WHAT THE EXERCISE ASKS:
Rewrite the passage of the credit card testimony from "I thank you" up to and including "for your testimony.", changing "cardholders" to "consumers".

GIVEN TEXT:
- - -

Average APR data doesn't tell the whole story. The spread
of non-penalty rates is strikingly wide at individual banks. At
one top 10 issuer, rates ranged from 8.25 percent to 25 percent
on non-penalty rates. The different rates are often referred to
using deceptive terms like ``preferred,'' ``elite,'' or
``premium.'' Is there anything premium about a rate of 18.24
percent?
Residual interest or trailing interest is a deceptive
method of calculating credit card interest right up until the
day full payment is received; 45 percent of surveyed banks
employ the practice. Penalty rates are as high 32.24 percent.
Late payments result in higher penalty rates with 85 percent of
issuers. Often the increase is automatic and standardized, not
tied to any individual performance. Late fees have more than
doubled in the last decade. The average grace period at the top
10 issuers has shrunk by more than 3 days since 1995. Cash
advance fees have jumped 40 percent in the last decade. More
disturbingly, 90 percent of the cards have no cap on the fee.
Before closing, I would like to bring to your attention
just how important credit card reform is to your constituents.
In less than a year, 12,327 individual constituents have used
Consumer Action's Web site to write to you for protection
against abusive credit card practices. This is a follow-the-
leader industry. When one issuer steps out with a new anti-
consumer practice, other banks are quick to follow. When
attention is focused on one bad practice, such as universal
default, issuers jump to say they don't do it. The problem is
that lesser known unfair practices continue, such as residual
interest allocation of payments to low-interest balances, junk
fees on foreign transactions, and Sunday and holiday due dates
that trigger unjustified late fees.
I thank you for your diligence in investigating credit card
industry practices. Credit cards are an integral part of our
lives. We protect people from unsafe products, shouldn't we
also give cardholders an even playing field?
[The prepared statement of Ms. Sherry can be found on page
44 of the appendix.]
Chairwoman Maloney. Thank you very much for your testimony.
I would like to begin by asking Ms. Zeldin and Ms. Sherry this
question. No matter whose statistics that you read or look at,
the level of consumer credit debt is really quite high. And we
know that consumers with high credit debt have traditionally
moved that debt into mortgage debt by taking out home equity
loans or refinancing their homes to pay off their cards. And I
am concerned that we may be confronting a ``perfect storm''
with the weakening of the subprime market. The opportunity to
consolidate credit card debt into home mortgages or home equity
loans is less likely to be an available solution. What do your
studies find? Is this a realistic concern, and I ask for your
comments, Ms. Zeldin and Ms. Sherry?

- - -

INFORMATION SHOWN:
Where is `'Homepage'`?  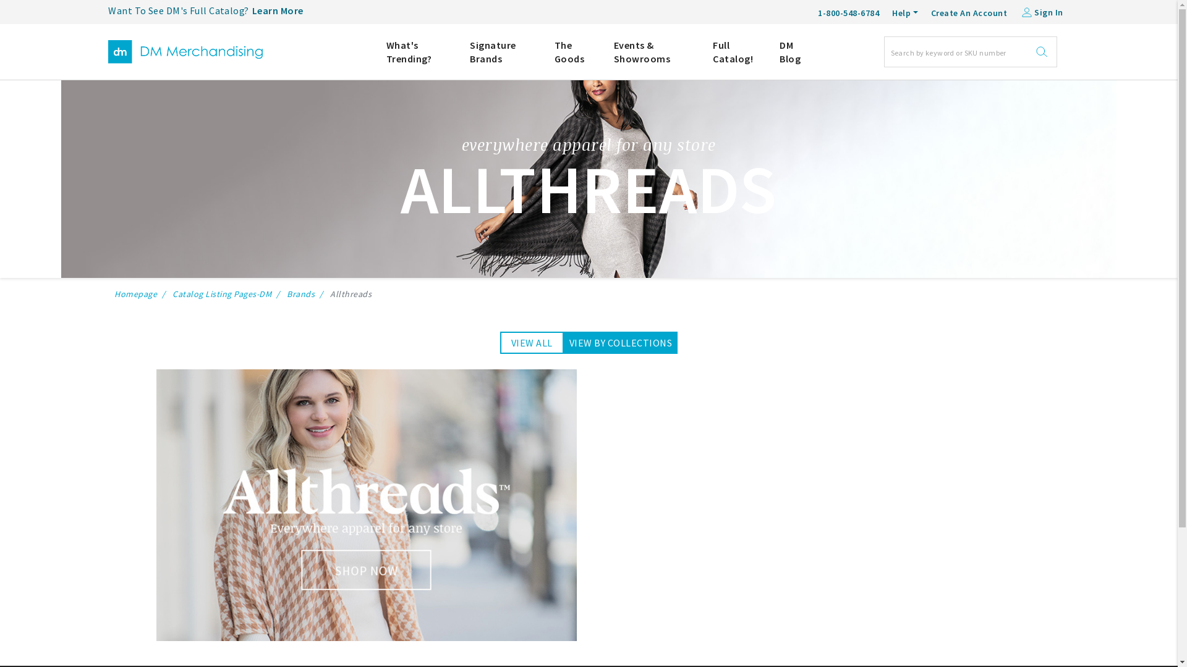
'Homepage' is located at coordinates (135, 294).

- - -

ANSWER TO THE EXERCISE:
I thank you for your diligence in investigating credit card
industry practices. Credit cards are an integral part of our
lives. We protect people from unsafe products, shouldn't we
also give consumers an even playing field?
[The prepared statement of Ms. Sherry can be found on page
44 of the appendix.]
Chairwoman Maloney. Thank you very much for your testimony.